Im Sommer des letzten Jahres beschloß der Detmolder Rat mit den Stimmen von SPD, Grünen und FDP - die Befürworter in den Reihen der CDU enthielten sich immerhin - eine „Satzung über die Erhebung einer Getränkeverpackungssteuer“, um, so der SPD-Fraktionsvorsitzende Friedel Uthe, „wenigstens eine kleine Möglichkeit zu eröffnen, vor Ort gegen die Müllflut vorzugehen“. Vorgesehen ist, für eine Übergangszeit niedrigere Steuersätze zu kassieren, sie jedoch nach ein bis zwei Jahren auf die vom UPI als optimal errechneten Sätze von sieben bis acht Groschen pro Wegwerfverpackung festzulegen. Mögliche Käuferabwanderungen in Nachbargemeinden würden schnell dadurch kompensiert, daß diese mit der attraktiven Steuer, die sowohl weniger Müll als auch mehr Geld für die Müllbeseitigung bringt, nachziehen würden.
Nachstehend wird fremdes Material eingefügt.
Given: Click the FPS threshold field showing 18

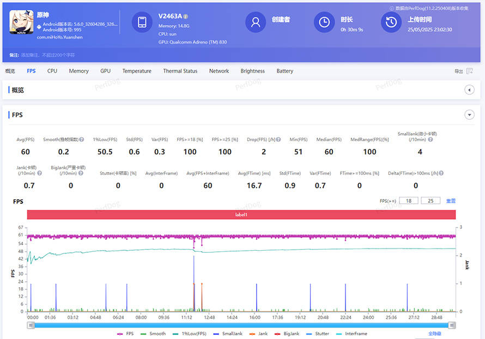Looking at the screenshot, I should point(408,201).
„Der Rat hat gründlich überlegt“, sagt Walter Sauter, „die kommunale Steuer ist nicht ideal. Aber solange landes- und bundesweit nichts geschieht, muß die Stadt tätig werden.“ Im Oktober 1989 verbot der Oberkreisdirektor die Steuer, Innenminister Herbert Schnoor (SPD) hatte die nötige Zustimmung des Landes versagt. Zwar habe er „Verständnis“ für die MüllgegnerInnen in Detmold, doch quälten ihn rechtliche Bedenken. Die Kommunen in Nordrhein-Westfalen, so Schnoor, dürften zwar örtliche Verbrauchs- und Aufwandsteuern erheben, doch nur, wenn die besteuerte Ware tatsächlich am Ort verbraucht werde. Milchpackungen, die in Detmold gekauft werden, können aber auch in der Nachbarstadt Lemgo geleert werden. Also wirke die Getränkeverpackungssteuer über die Grenzen der Stadt Detmold hinaus, so der Minister, und sei deshalb nach einem Verfassungsgerichtsurteil von 1963 unzulässig.
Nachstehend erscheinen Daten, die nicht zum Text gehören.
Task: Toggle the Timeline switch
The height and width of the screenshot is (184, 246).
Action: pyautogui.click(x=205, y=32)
Detmold legte Widerspruch bei der Kreisverwaltung ein. Hartmut Benkmann, Rechtsamtsleiter der Stadt Detmold, rüffelte das Steuerverbot: Die Definition der Getränkeverpackungssteuer als Verbrauchssteuer sei willkürlich, das Urteil des Bundesverfassungsgericht nach der Finanzreform 1969 veraltet, behandele außerdem Lebensmittelsteuern und sei auf Verpackungen gar nicht übertragbar. Im übrigen werde der knappe Bescheid des Ministers „dem komplexen Sachverhalt nicht gerecht“. Kopfschüttelnd fragte Benkmann, „ob es die Eigenart von Juristen ist, sich neuen Aufgaben zunächst zurückhaltend bis ablehnend entgegenzustellen“, nachdem hämische Juristenkollegen bereits einen „Nachruf auf die kommunale Getränkeverpackungssteuer“ verfaßt hatten. Denn noch hat es keinen Rechtsstreit um eine kommunale Verpackungssteuer gegeben, und Detmold hat die besseren Argumente.
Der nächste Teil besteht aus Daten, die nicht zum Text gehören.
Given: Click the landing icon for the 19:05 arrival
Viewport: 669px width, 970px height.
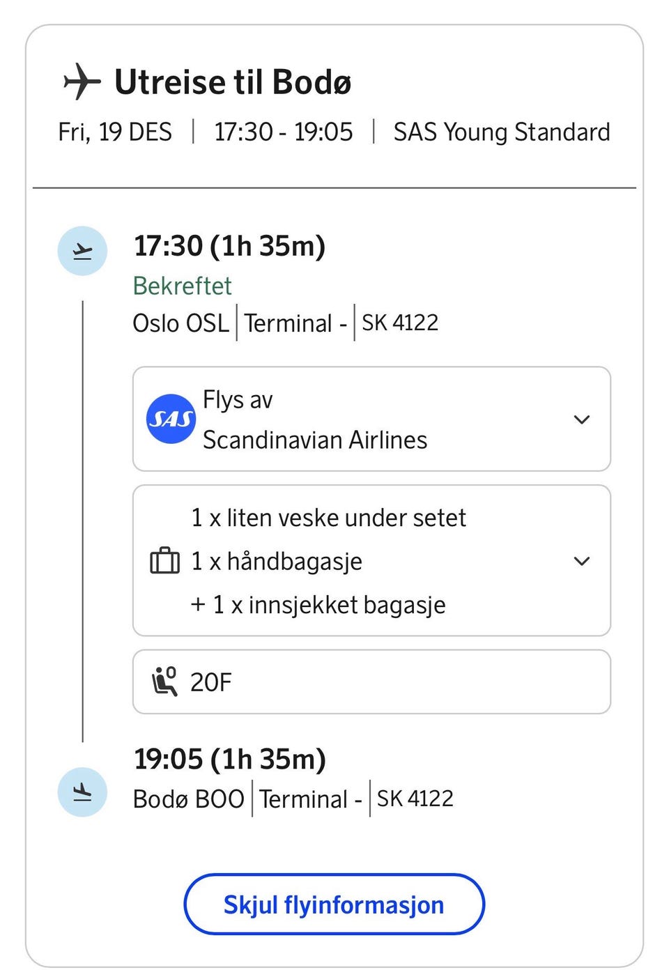Looking at the screenshot, I should click(x=82, y=792).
Die Müllbeseitigung regeln die Gemeinden, also können sie, so Benkmann, soweit dies nicht durch Landes- oder Bundesgesetze erfaßt ist, auch die Abfallvermeidung als Teil der Müllbeseitigung regeln. Genau dazu dient die Getränkeverpackungssteuer. Besteuert werde nicht, wie der Innenminister angenommen hatte, der Verbrauch einer Wegwerfverpackung, sondern deren „Verwendung zum Verkauf eines Getränks“. Damit sei auch die Frage der ortsgebundenen Verbrauchssteuer geklärt, denn nur die in Detmold verkauften Getränkeverpackungen würden besteuert. Offen sei außerdem, ob die Verpackungssteuer überhaupt als Verbrauchssteuer oder als Verkehrssteuer anzusehen sei. Gleichartige Steuern auf Bundes- oder Landesebene, die Vorrang hätten, gebe es nicht, eben deshalb werde man ja auf städtischer Ebene aktiv. Die Kreisverwaltung lehnte den Widerspruch der Stadt Detmold am 15. Mai dieses Jahres ab, Hartmut Benkmann sieht nun dem Mindener Prozeß entgegen.

Der Detmolder Steuerstreit ist aber vor allem Politikum. Weniger als die Hälfte des gesamten Detmolder Mülls ist Hausmüll, Getränkeverpackungen wiederum sind nur ein Teil des Hausmülls. Doch selbst dafür scheitert eine Besteuerung an lustlos zusammengesuchten „rechtlichen Bedenken“ einer SPD-Landesregierung, während ihr eigener Umweltminister Klaus Matthiesen weiter Fensterreden über „knallharte“ Abfallvermeidung hält und die Bundes-SPD - mit Fortschritt 90 - öffentlichkeitswirksam für die Einführung von Energie und Ökosteuern plädiert. Der langwierige Juristenstreit blockiert die Detmolder Initiative. Sie wird vielleicht erst entschieden, wenn sie überflüssig geworden ist. Plastikflaschen beispielsweise fallen schon heute unter den Pfand-Erlaß von Bundesumweltminister Töpfer und nicht unter die Steuergesetzgebung.